Richard Feynman: What I cannot create, I do not understand.

One of the goals of generative models in machine learning is to model (and sample from) complex, unknown data distributions. As such, generating (and therefore modeling) images has become a popular task for generative models. This is mostly due to increased computing power and novel models (such as Generative Adversarial Nets and Variational Autoencoders) that are “good” at modeling images. Additionally, we have a lot of images available to us (i.e. lots of training data) and images represent a reasonably complex data distribution1.

Currently, Generative Adversarial Nets (GANs) are one of the models that tend to produce the sharpest images. A GAN typically consists of two neural networks (see Figure 1): a generator network which generates images and a discriminator network which tries to distinguish between real images and the images generated by the generator. The generator gets as input a randomly sampled noise vector (and possibly additional information about the image such as a textual description) and applies a number of transforms to generate an image from it. The discriminator gets as input either a “real” image from the data set we work with or an image that was generated by the generator (along with the additional information that was also given to the generator).

The discriminator’s goal is to distinguish between real and generated images, while the generator’s goal is to “fool” the discriminator, i.e. to generate images that are indistinguishable from real ones. This results in a competition between the two networks and both networks are typically trained in an alternating manner to get better at their respective goals. The end result (ideally) is a generator that can generate images that are indistinguishable from real images.

Image of a GAN
Figure 1: Image of a GAN, depicting the generator and discriminator networks and the various inputs each network gets.

However, most current GAN models focus on modeling images that either contain only one centralized object (e.g. faces (CelebA), objects (ImageNet), birds (CUB-200), flowers (Oxford-102)) or on images from one specific domain (e.g. LSUN bedrooms or churches). This means that, overall, the variance between images used for training GANs tends to be low, while many real-life images tend to depict complex scenes with different objects at different locations.

Example Images from CelebA, ImageNet, ...

* Source data *
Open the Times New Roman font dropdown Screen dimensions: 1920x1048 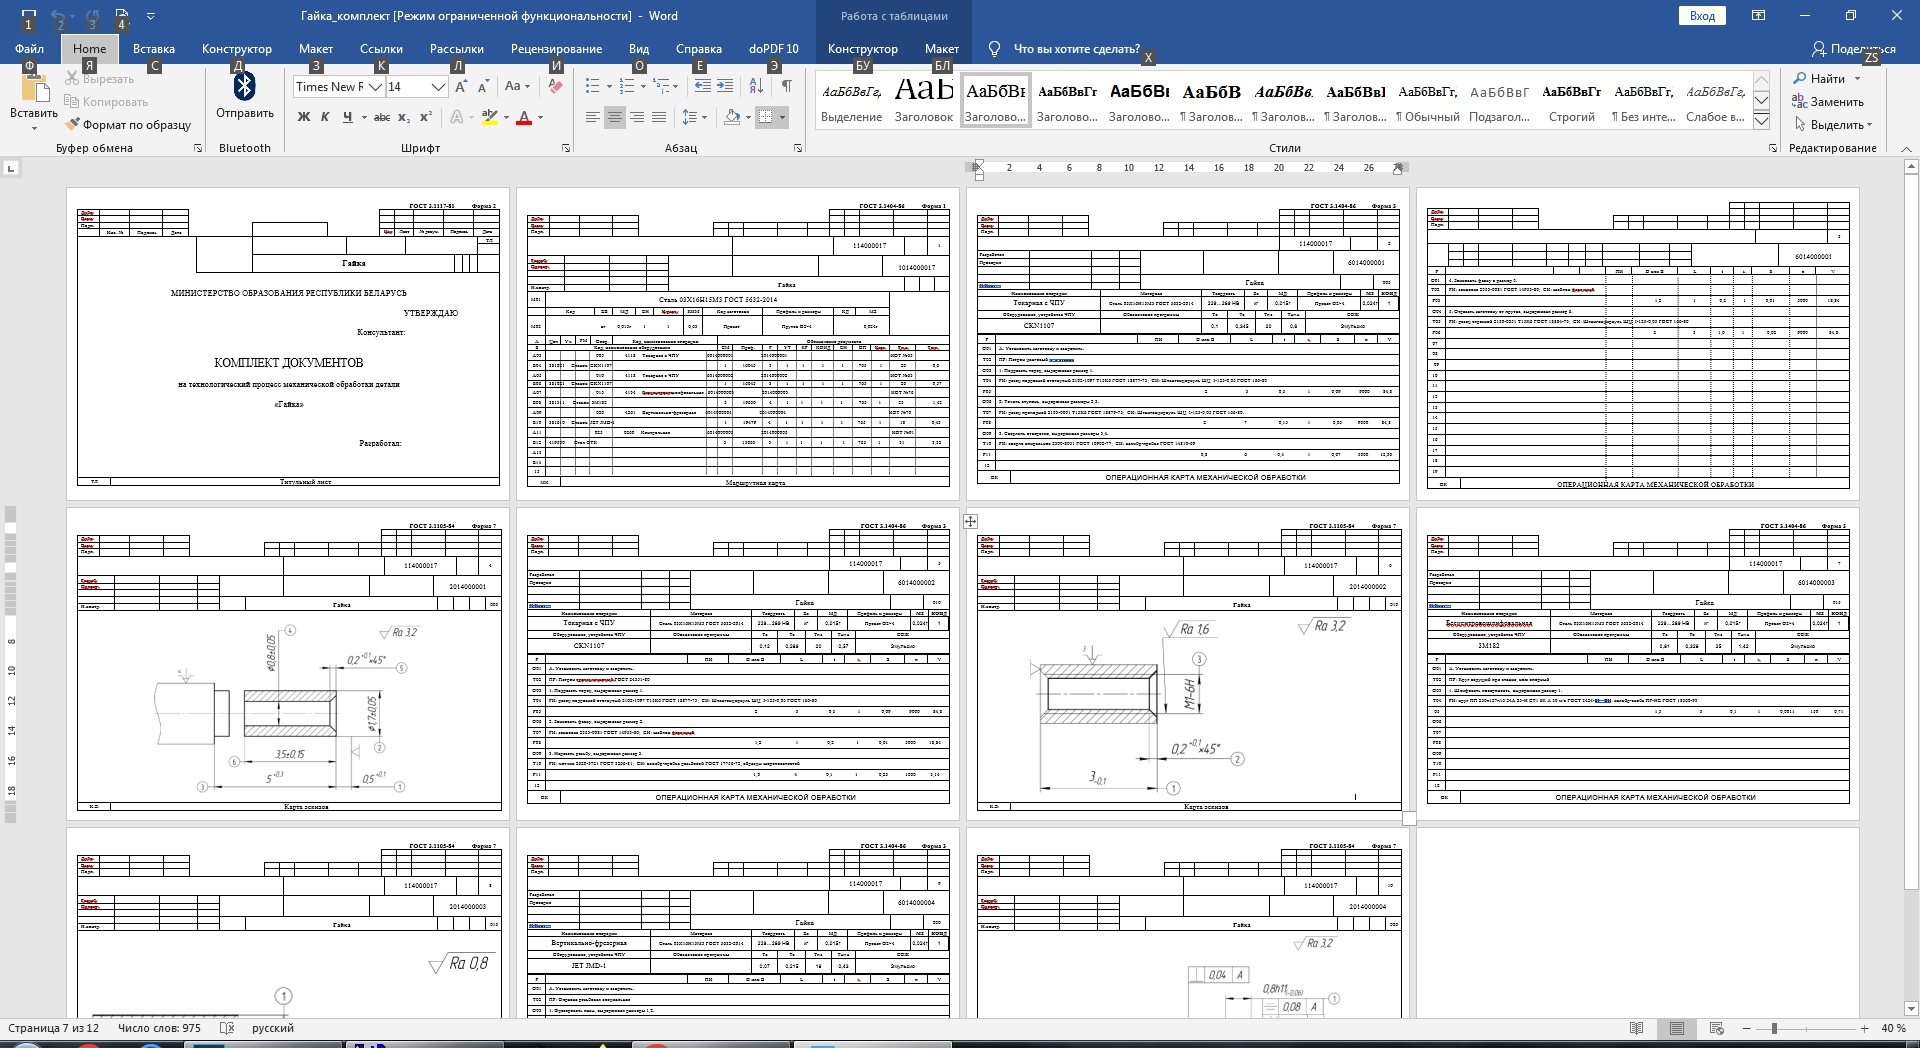375,87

* Written task 1 *
Name every data set that the GAN text gives as an example of images containing one centralized object.
* Written task 2 *
In the GAN text, what does the generator network receive as input?
* Written task 3 *
Carry on the GAN text from its last sentence.

* Task output 1 *
CelebA, ImageNet, CUB-200, Oxford-102

* Task output 2 *
A randomly sampled noise vector, and possibly additional information about the image such as a textual description.

* Task output 3 *
Figure 2: Example Images from CelebA, ImageNet, CUB-200, and Oxford-102 data sets (left to right)

The MS-COCO data set (see Figure 3 for example images) consists of more than 100,000 images of “Common Objects in COntext” and has a high variability in its image contents. Each image is associated with five captions that describe the image. In order to model images with complex scenes like in the MS-COCO data set, we need models that can model images containing multiple objects at distinct locations. To achieve this, we need control over what kind of objects are generated (e.g. persons, animals, objects), the location, and the size of these objects.

Example Images COCO with captions
Figure 3: Example Images from the MS-COCO data set.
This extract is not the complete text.